*抜粋*:
-=-=-

一言で「牛の畜産農家」といっても実は役割が分かれていて、僕はその中の繁殖農家と呼ばれる仕事をしています。お母さん牛を買って子どもを産んでもらって大体9ヶ月前後まで育て、肥育農家さんに売って引き継ぐのが僕たちの役割です。そして次に肥育農家さんがその牛を生後30ヶ月くらいまで育てて出荷し、食肉市場で枝肉にしてもらうというのが一連の流れです。
ちなみに、皆さんは岐阜の牛というと真っ先に飛騨牛が浮かぶかと思いますが、ざっくりいうと一番長く飼育された場所が岐阜県内だとその牛は飛騨牛になります。だから僕が育てた牛を県内の肥育農家さんが引き継いで育てると飛騨牛となり、滋賀県に出すと近江牛になったりするんですね。
それで僕自身の仕事の内容はというと、とにかく牛の世話に徹するものです。毎朝牛舎に来て子牛にミルクをあげ、草や配合飼料も朝夕2回あげて、牛の寝床敷料の掃除を行う。ただ、イレギュラーなことも結構多いんです。牛が逃げたり、怪我や病気をすることもあって。ちょっと調子が悪そうだなと思って獣医さんに診ていただくこともしばしば。あと経営していく上では種付けも大切な仕事ですね。牛にとって適切なタイミングを見極めて行うことが大きなポイント。僕は1人で牛舎の経営を行っているので集約的なシステムがなく、非効率な方法でやっている農家だと思います。

-=-=-

*抽出レコード*:

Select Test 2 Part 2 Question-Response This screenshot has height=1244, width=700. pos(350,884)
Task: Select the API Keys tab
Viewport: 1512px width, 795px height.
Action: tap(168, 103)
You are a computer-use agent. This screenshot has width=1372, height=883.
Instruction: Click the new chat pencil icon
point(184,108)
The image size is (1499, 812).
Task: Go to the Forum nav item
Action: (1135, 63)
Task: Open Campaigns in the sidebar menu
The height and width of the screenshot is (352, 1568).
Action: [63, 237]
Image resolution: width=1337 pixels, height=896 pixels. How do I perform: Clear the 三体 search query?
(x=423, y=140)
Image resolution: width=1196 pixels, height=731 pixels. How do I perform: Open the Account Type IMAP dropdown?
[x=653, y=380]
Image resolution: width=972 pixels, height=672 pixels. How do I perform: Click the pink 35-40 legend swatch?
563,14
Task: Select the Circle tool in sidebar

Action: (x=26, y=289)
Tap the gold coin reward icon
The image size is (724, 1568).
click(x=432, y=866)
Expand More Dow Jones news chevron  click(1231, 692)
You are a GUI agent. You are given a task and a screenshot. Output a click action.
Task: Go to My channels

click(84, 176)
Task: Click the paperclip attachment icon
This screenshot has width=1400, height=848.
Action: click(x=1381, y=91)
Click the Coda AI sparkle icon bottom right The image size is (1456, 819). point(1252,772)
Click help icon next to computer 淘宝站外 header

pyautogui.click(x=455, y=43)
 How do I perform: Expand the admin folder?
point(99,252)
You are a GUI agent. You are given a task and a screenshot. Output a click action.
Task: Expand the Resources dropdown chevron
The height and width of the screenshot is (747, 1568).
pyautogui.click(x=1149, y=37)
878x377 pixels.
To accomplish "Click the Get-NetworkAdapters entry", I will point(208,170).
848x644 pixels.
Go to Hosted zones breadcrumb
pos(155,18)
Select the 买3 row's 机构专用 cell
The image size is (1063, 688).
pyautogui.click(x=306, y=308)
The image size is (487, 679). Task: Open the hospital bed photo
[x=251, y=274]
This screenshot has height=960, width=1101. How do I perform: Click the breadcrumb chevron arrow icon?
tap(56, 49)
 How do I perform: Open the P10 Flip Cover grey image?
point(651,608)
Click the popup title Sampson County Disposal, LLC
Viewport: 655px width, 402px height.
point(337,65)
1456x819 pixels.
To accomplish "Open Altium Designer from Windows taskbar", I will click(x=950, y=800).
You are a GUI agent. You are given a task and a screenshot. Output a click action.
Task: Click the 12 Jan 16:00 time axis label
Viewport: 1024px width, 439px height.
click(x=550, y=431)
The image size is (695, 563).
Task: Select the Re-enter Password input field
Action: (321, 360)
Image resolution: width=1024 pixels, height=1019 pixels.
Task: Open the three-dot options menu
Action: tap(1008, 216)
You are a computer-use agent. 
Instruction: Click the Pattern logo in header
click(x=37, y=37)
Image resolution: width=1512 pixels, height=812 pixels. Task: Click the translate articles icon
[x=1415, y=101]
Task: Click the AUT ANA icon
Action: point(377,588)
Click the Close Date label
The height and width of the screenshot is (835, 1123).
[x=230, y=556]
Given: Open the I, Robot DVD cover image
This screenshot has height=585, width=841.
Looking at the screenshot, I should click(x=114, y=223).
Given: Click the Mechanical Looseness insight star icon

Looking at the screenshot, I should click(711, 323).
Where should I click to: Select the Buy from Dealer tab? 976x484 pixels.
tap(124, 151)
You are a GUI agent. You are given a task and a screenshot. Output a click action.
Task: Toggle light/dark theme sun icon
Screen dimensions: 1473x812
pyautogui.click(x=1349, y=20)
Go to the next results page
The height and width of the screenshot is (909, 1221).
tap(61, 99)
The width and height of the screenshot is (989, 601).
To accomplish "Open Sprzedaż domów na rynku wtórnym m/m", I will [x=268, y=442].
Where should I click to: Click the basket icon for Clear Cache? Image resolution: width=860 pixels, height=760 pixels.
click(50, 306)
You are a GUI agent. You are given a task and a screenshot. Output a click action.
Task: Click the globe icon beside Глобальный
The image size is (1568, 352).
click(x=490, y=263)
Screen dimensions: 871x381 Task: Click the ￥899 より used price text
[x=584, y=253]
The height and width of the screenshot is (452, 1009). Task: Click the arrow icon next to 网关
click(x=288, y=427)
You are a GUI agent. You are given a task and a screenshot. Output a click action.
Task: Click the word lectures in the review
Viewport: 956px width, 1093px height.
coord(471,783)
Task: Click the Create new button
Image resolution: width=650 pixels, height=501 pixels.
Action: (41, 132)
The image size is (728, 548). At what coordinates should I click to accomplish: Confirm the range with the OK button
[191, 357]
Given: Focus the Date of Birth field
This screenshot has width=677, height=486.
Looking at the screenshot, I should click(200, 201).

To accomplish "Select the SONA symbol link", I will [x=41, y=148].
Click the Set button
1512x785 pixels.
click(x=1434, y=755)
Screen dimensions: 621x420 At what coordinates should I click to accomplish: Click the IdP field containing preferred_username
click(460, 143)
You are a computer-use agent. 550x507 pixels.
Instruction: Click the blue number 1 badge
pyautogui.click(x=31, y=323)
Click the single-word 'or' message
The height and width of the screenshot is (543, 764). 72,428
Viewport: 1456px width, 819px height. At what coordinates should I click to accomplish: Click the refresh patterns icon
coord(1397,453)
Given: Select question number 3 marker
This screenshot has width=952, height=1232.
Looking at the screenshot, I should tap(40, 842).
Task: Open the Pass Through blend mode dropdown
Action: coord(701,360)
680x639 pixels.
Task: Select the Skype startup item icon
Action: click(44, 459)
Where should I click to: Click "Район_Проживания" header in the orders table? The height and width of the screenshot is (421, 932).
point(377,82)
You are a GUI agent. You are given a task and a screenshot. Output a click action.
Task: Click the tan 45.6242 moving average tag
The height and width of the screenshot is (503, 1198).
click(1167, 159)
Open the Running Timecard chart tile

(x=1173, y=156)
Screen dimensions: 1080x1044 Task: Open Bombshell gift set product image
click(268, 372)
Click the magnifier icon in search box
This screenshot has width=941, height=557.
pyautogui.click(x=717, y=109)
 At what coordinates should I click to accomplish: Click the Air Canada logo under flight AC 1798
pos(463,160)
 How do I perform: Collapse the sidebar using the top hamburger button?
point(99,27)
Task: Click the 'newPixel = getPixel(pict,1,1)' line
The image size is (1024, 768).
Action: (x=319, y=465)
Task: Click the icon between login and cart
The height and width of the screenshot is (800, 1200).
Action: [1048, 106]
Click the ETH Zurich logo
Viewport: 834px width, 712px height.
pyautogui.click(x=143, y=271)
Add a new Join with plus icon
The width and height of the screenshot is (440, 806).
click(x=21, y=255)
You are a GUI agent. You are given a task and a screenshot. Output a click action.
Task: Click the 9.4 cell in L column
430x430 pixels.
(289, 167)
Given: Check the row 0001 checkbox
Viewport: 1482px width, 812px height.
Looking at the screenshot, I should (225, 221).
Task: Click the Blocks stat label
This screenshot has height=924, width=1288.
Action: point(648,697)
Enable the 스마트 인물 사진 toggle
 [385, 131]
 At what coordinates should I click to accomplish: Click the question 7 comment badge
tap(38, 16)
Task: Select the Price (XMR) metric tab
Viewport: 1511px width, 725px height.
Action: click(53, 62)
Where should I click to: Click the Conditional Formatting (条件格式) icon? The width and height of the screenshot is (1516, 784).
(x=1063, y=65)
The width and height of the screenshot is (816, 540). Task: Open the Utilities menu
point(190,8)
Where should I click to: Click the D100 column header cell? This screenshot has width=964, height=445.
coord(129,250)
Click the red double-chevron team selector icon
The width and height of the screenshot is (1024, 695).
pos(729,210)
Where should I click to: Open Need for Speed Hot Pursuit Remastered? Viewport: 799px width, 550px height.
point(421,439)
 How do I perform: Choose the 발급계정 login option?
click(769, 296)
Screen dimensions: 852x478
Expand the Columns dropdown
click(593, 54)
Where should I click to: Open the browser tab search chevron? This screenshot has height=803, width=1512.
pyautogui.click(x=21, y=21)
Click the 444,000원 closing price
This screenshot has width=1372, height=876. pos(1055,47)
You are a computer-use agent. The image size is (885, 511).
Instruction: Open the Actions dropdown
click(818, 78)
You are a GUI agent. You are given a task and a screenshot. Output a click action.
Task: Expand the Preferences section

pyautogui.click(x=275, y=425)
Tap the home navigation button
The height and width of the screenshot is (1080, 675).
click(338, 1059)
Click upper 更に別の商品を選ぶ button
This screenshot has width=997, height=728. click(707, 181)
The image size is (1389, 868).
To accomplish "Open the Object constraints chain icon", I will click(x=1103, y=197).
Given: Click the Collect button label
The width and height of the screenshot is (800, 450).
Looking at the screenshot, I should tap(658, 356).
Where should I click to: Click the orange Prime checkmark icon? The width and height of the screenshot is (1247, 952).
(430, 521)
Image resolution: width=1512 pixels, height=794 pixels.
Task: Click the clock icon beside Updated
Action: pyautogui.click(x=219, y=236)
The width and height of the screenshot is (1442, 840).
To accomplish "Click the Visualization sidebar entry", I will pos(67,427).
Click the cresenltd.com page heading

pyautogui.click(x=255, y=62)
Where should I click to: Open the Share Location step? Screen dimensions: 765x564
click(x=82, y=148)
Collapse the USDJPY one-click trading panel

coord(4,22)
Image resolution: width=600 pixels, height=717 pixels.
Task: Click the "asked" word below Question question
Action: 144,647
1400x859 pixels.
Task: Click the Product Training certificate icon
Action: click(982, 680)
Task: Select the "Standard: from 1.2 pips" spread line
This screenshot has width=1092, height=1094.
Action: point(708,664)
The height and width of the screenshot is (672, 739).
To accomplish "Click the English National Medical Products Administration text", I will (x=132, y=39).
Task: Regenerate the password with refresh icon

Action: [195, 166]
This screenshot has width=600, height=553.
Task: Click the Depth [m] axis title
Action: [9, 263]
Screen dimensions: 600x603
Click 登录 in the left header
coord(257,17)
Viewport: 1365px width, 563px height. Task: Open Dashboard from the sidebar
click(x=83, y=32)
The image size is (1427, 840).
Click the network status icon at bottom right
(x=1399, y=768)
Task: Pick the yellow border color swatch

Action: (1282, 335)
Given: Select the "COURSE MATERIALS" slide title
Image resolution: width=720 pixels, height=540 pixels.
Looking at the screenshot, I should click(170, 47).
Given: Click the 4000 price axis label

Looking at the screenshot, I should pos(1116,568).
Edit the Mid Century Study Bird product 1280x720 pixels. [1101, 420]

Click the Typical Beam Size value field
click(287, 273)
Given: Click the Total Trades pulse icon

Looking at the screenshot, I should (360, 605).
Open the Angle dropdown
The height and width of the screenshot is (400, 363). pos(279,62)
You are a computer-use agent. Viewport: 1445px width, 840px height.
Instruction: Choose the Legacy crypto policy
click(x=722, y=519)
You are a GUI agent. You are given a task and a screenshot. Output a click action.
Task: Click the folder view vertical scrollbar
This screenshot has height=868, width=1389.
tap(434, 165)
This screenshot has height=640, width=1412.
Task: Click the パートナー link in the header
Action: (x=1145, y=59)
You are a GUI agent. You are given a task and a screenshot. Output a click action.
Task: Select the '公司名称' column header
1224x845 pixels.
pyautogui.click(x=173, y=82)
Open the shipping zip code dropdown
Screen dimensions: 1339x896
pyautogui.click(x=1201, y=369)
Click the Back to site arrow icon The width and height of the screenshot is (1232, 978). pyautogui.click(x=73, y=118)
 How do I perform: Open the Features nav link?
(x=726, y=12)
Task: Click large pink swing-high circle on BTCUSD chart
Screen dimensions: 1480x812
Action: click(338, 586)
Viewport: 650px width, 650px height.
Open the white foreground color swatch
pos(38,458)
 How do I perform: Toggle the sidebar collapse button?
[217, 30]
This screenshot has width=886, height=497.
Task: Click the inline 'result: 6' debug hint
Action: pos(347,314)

-=-=-

*設問*:
1/ 繁殖農家の仕事についての文章を2文で要約せよ。
2/ 繁殖農家の仕事についての文章を、最後の文の後から書き継げ。
レコードは、繁殖農家の仕事についての文章とは別の資料だ。

*最終回答*:
1/ 筆者は母牛に子牛を産んでもらい、9ヶ月前後まで育てて肥育農家に売る繁殖農家で、その牛を県内の肥育農家が引き継いで育てると飛騨牛になる。仕事の中心は、子牛へのミルクや朝夕2回の餌やり、寝床の掃除といった牛の世話で、牛の逃走や怪我、病気への対応や、適切なタイミングを見極めた種付けも含め、1人で牛舎を経営している。

2/
― どういったことがきっかけで畜産農家になろうと志したのですか。
もともと小さい頃から動物が好きで、岐阜大学で動物、特に動物栄養学を学んだのですが、紆余曲折あって大学卒業後は専門性のない事務仕事などを経験しました。ただやっぱり大学時代に毎日ヤギや羊の世話をしていたこともあって、動物と向き合う居心地の良さをずっと感じていたので畜産の現場で仕事をしたいと思うようになったんです。
― お1人で数十頭の牛を飼育しながら経営されていて、とても大変なお仕事かと思います。
休みはないですね(笑)。毎日車で数十分かけて網代の牛舎まで来ています。でも僕は土日にもあれこれ仕事のことを考えてしまうタイプなので、以前違う職で勤務していた時代は休みのほうが辛かったんです。今はもう牛を毎日育てることが生活の一部になっていて、今日はこれをやりたいから早めに行こうとか、あえて遅い時間からこれをやろうとか、融通を利かせながら自分の生活リズムと密接にリンクできていると感じています。たまに家族が牛舎を見に来たりもしますね。
あとは牛って人や他の動物にはない独特のリズムがあって、ぼーっと見ていてもなんとなく落ち着くんです。もちろんこちらを警戒すると暴れることもあるんですが、安心すると静かに穏やかに餌を食んだり寝そべったり…見ているとこっちもゆっくりできる特有の空気感がありますね。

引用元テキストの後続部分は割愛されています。